→ **WORK TO COMPLETE**
Where the line containing "Expand the Normal text style dropdown" appears in the records below, begin there and repeat each line exactly through the final one, dropping all pictures.

→ **ENTRIES PROVIDED**
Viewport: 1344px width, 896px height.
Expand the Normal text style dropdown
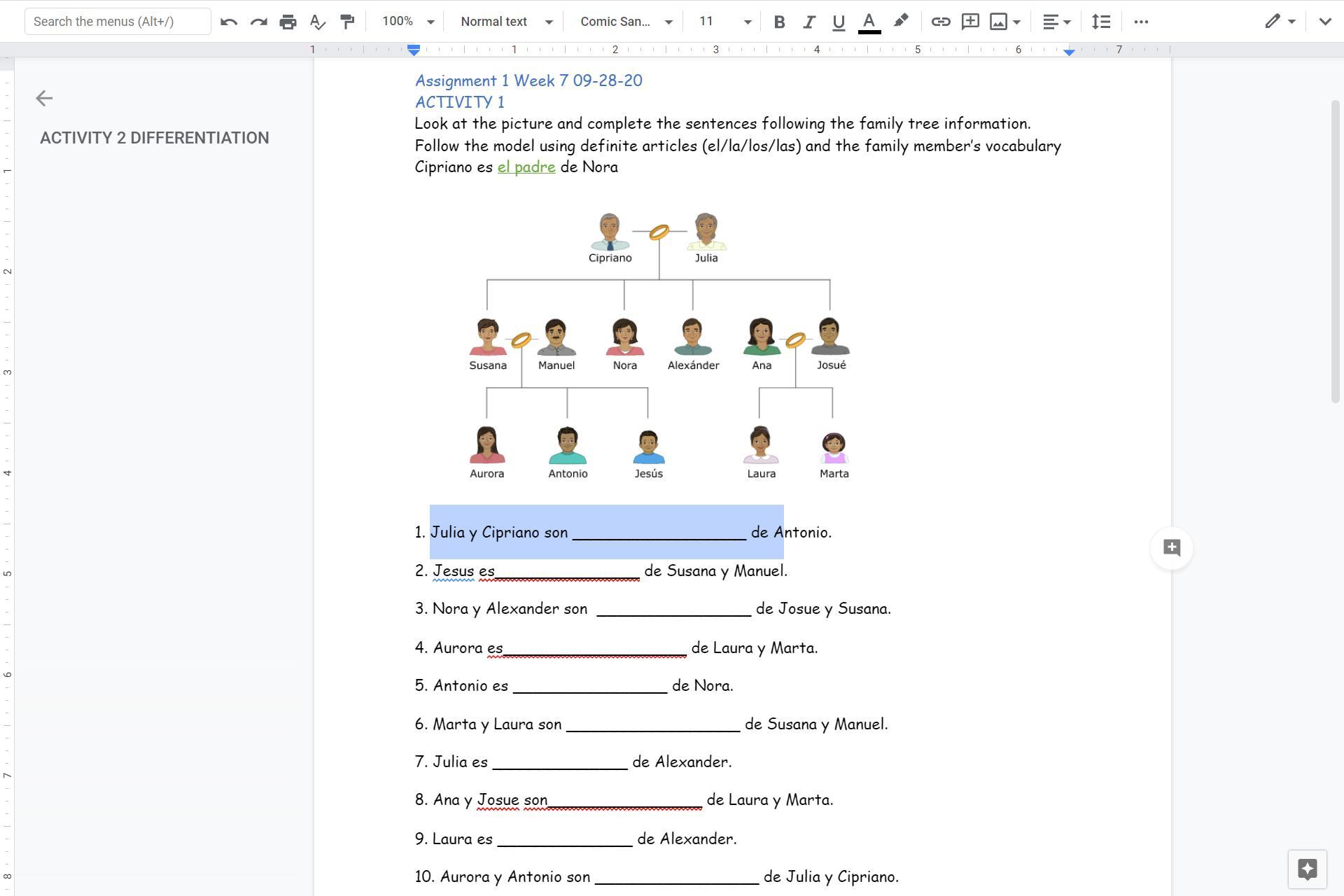(506, 22)
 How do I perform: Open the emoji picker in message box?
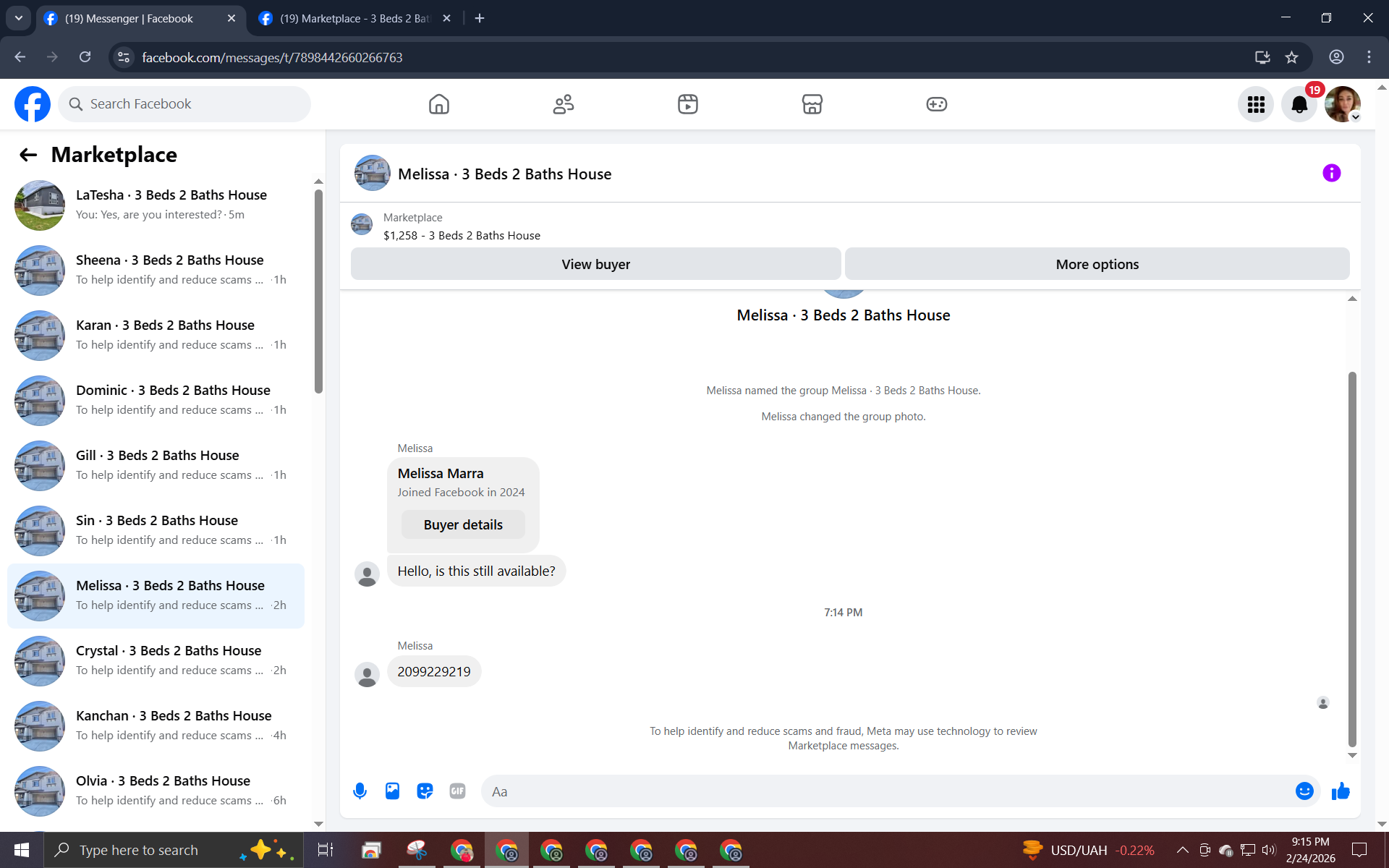[1304, 791]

→ **RESPONSE TO THE EXERCISE**
Expand the Normal text style dropdown
(506, 22)
 How do I perform: Open the emoji picker in message box?
[1304, 791]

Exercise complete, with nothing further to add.